Omitting the medical disclaimer entirely is the most serious professional and legal error. A wellness coach in the UAE who delivers a programme without a clear disclaimer that the service does not constitute medical advice, psychological therapy, or nutritional prescription risks a client claim that the coaching relationship was misrepresented as a therapeutic intervention. Where the client subsequently alleges that a health outcome, such as worsening mental health or a physical injury attributed to a lifestyle change recommended during coaching, resulted from the coach's advice, the absence of a disclaimer makes it much harder to establish the limited scope of the coaching role before the Dubai Courts or the Abu Dhabi Judicial Department.
Using vague programme descriptions creates disputes about what the coach committed to deliver. An agreement that describes the programme as "wellness support over 12 weeks" without specifying the number of sessions, their duration, and what the client receives between sessions is almost impossible to enforce. The client's expectation will be formed by the sales conversation, and the coach's obligation must be defined by the written agreement.
Failing to state the VAT position at the time of quoting the fee, and then adding 5% under Federal Decree-Law No. 8 of 2017 at invoicing without prior disclosure, generates consumer protection complaints that are consistently resolved in the client's favour. The Consumer Protection Law (Federal Decree-Law No. 15 of 2020) requires full price transparency before commitment.
Neglecting the intellectual property clause leaves the coach without a contractual remedy when a client completes the programme and then uses the coach's frameworks, workbooks, or digital materials in their own coaching practice or business. The Copyright Law (Federal Law No. 38 of 2021) provides automatic protection but requires a court application to enforce; a clear contractual IP clause can be enforced directly through correspondence and, if necessary, a claim for breach of contract before the Dubai Courts.
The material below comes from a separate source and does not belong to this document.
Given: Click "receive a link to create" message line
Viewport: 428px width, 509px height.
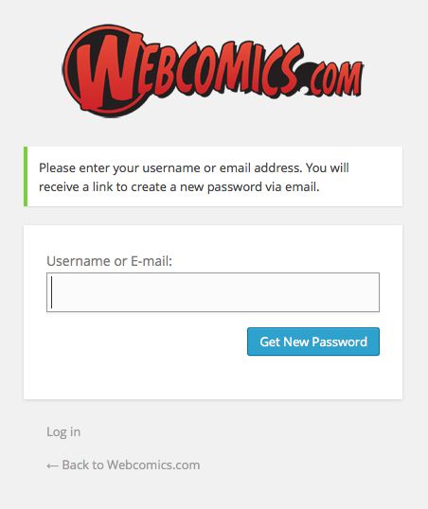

Failing to include a referral commitment in the medical disclaimer exposes the coach to liability if a client develops a condition during the programme that required professional medical or psychological intervention that the coach could have facilitated but did not. A referral clause demonstrates the coach's professional responsibility and is increasingly required by international coaching certification bodies as part of their ethical standards, including the ICF Code of Ethics.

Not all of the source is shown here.